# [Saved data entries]
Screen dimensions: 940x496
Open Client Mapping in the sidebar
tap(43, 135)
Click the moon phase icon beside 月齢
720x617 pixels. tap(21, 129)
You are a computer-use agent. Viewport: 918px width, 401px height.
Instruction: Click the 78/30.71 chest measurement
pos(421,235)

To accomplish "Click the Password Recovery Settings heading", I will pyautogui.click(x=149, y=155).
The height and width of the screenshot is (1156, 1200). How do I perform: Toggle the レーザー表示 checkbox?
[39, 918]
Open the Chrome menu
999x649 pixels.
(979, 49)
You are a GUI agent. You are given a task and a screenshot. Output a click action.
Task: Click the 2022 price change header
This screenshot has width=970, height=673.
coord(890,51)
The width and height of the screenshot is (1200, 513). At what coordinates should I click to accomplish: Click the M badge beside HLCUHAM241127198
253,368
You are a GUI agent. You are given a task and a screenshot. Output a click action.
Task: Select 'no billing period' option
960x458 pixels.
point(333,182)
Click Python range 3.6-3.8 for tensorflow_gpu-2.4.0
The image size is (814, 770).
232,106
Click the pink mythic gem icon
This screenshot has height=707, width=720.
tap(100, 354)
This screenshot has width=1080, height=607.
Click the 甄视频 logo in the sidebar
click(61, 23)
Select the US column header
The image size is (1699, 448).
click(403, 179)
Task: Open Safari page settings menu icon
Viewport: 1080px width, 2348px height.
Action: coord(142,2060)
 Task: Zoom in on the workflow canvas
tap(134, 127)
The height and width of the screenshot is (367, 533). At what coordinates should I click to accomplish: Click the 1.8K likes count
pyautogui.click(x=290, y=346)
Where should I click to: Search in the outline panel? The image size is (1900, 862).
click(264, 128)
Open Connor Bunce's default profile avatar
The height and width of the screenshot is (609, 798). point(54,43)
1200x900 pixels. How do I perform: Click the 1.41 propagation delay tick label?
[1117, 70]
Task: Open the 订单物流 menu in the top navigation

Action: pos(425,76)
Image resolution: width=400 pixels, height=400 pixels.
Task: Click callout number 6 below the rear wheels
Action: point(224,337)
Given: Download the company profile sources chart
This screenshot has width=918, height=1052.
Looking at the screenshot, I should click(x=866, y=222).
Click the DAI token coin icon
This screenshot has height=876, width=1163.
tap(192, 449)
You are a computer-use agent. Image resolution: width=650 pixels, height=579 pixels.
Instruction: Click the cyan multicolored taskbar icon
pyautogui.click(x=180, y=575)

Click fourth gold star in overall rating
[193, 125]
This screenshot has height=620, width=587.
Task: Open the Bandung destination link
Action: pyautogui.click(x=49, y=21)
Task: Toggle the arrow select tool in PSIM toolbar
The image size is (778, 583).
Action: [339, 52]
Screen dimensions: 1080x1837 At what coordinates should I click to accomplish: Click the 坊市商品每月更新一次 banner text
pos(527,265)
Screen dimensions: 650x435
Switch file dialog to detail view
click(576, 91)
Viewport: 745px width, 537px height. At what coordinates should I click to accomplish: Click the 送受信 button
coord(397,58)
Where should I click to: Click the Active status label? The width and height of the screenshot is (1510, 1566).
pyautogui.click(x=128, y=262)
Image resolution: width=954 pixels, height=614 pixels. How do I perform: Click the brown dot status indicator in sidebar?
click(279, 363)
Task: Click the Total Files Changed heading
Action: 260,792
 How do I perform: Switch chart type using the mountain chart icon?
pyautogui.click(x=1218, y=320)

# [Exercise instructions]
Write the records out again. Keep every line exactly as it is.

# [Reply]
Screen dimensions: 940x496
Open Client Mapping in the sidebar
tap(43, 135)
Click the moon phase icon beside 月齢
720x617 pixels. tap(21, 129)
You are a computer-use agent. Viewport: 918px width, 401px height.
Instruction: Click the 78/30.71 chest measurement
pos(421,235)

To accomplish "Click the Password Recovery Settings heading", I will pyautogui.click(x=149, y=155).
The height and width of the screenshot is (1156, 1200). How do I perform: Toggle the レーザー表示 checkbox?
[39, 918]
Open the Chrome menu
999x649 pixels.
(979, 49)
You are a GUI agent. You are given a task and a screenshot. Output a click action.
Task: Click the 2022 price change header
This screenshot has width=970, height=673.
coord(890,51)
The width and height of the screenshot is (1200, 513). At what coordinates should I click to accomplish: Click the M badge beside HLCUHAM241127198
253,368
You are a GUI agent. You are given a task and a screenshot. Output a click action.
Task: Select 'no billing period' option
960x458 pixels.
point(333,182)
Click Python range 3.6-3.8 for tensorflow_gpu-2.4.0
The image size is (814, 770).
232,106
Click the pink mythic gem icon
This screenshot has height=707, width=720.
tap(100, 354)
This screenshot has width=1080, height=607.
Click the 甄视频 logo in the sidebar
click(61, 23)
Select the US column header
The image size is (1699, 448).
click(403, 179)
Task: Open Safari page settings menu icon
Viewport: 1080px width, 2348px height.
Action: coord(142,2060)
 Task: Zoom in on the workflow canvas
tap(134, 127)
The height and width of the screenshot is (367, 533). At what coordinates should I click to accomplish: Click the 1.8K likes count
pyautogui.click(x=290, y=346)
Where should I click to: Search in the outline panel? The image size is (1900, 862).
click(264, 128)
Open Connor Bunce's default profile avatar
The height and width of the screenshot is (609, 798). point(54,43)
1200x900 pixels. How do I perform: Click the 1.41 propagation delay tick label?
[1117, 70]
Task: Open the 订单物流 menu in the top navigation

Action: pos(425,76)
Image resolution: width=400 pixels, height=400 pixels.
Task: Click callout number 6 below the rear wheels
Action: point(224,337)
Given: Download the company profile sources chart
This screenshot has width=918, height=1052.
Looking at the screenshot, I should click(x=866, y=222).
Click the DAI token coin icon
This screenshot has height=876, width=1163.
tap(192, 449)
You are a computer-use agent. Image resolution: width=650 pixels, height=579 pixels.
Instruction: Click the cyan multicolored taskbar icon
pyautogui.click(x=180, y=575)

Click fourth gold star in overall rating
[193, 125]
This screenshot has height=620, width=587.
Task: Open the Bandung destination link
Action: pyautogui.click(x=49, y=21)
Task: Toggle the arrow select tool in PSIM toolbar
The image size is (778, 583).
Action: [339, 52]
Screen dimensions: 1080x1837 At what coordinates should I click to accomplish: Click the 坊市商品每月更新一次 banner text
pos(527,265)
Screen dimensions: 650x435
Switch file dialog to detail view
click(576, 91)
Viewport: 745px width, 537px height. At what coordinates should I click to accomplish: Click the 送受信 button
coord(397,58)
Where should I click to: Click the Active status label? The width and height of the screenshot is (1510, 1566).
pyautogui.click(x=128, y=262)
Image resolution: width=954 pixels, height=614 pixels. How do I perform: Click the brown dot status indicator in sidebar?
click(279, 363)
Task: Click the Total Files Changed heading
Action: 260,792
 How do I perform: Switch chart type using the mountain chart icon?
pyautogui.click(x=1218, y=320)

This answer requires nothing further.